Rows taken from a screen grounding dataset:
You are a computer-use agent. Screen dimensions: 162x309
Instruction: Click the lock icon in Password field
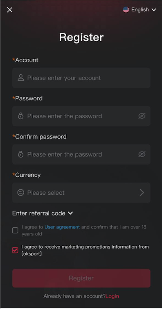click(x=20, y=116)
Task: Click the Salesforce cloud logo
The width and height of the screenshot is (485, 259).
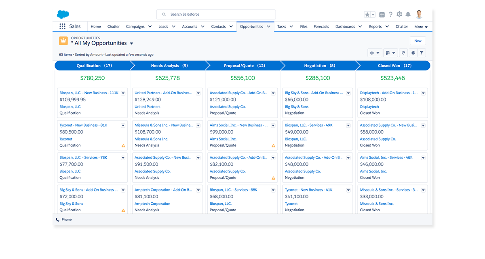Action: 63,15
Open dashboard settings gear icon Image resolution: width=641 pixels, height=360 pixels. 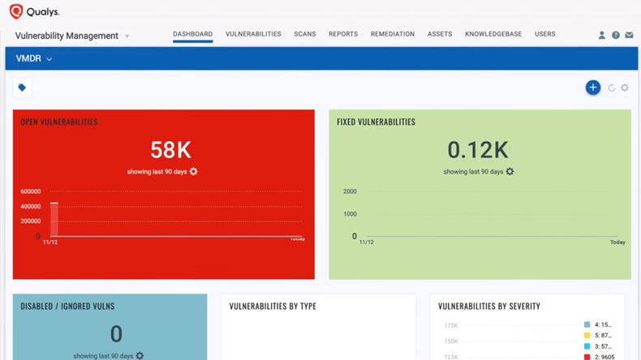click(625, 88)
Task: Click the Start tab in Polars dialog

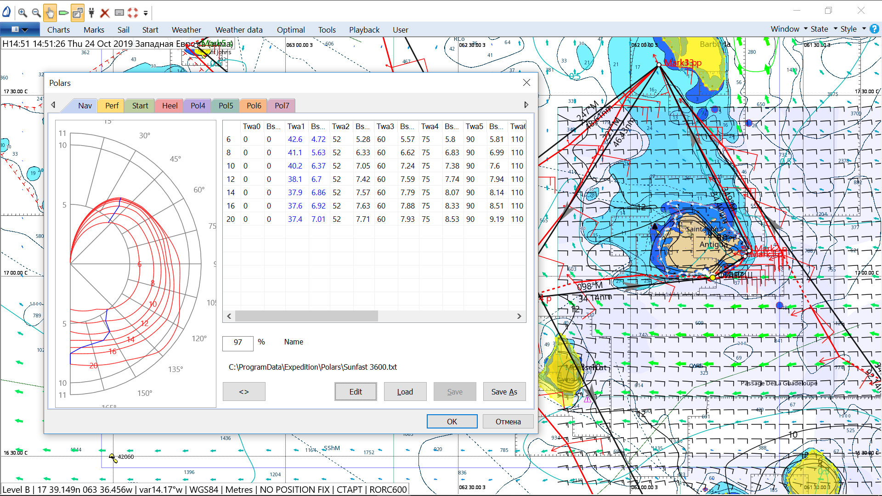Action: tap(140, 105)
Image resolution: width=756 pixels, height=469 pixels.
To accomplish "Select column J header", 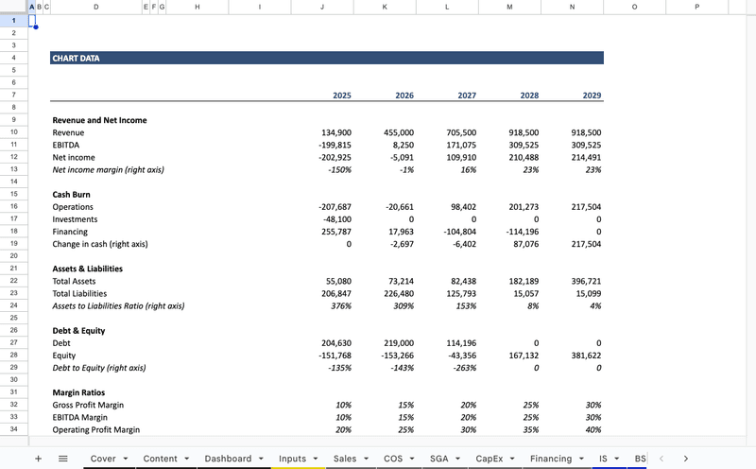I will pos(322,7).
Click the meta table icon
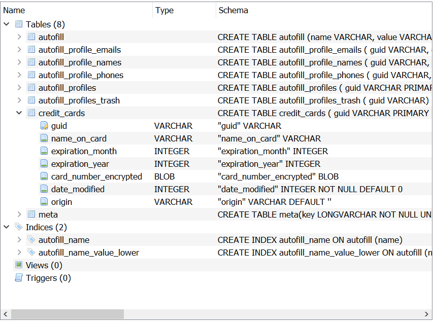Image resolution: width=434 pixels, height=322 pixels. pos(31,214)
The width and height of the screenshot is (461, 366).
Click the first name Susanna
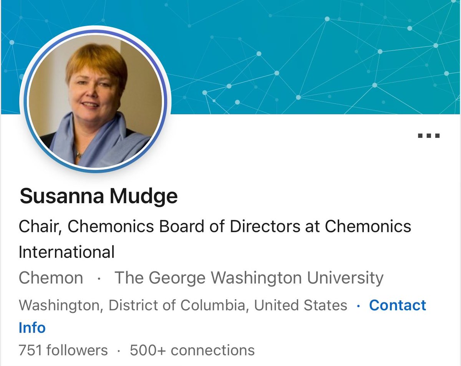click(x=61, y=196)
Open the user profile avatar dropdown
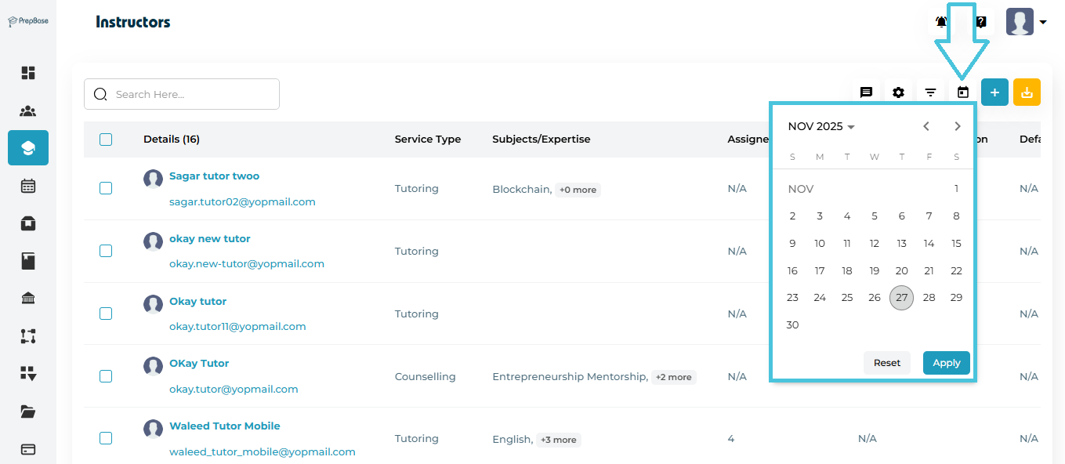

== Given problem ==
Pull out every line of the records above that contains the word "Task". Capitalization counts.

== Full output ==
Task: Click the Salesforce cloud logo
Task: Click the Start tab in Polars dialog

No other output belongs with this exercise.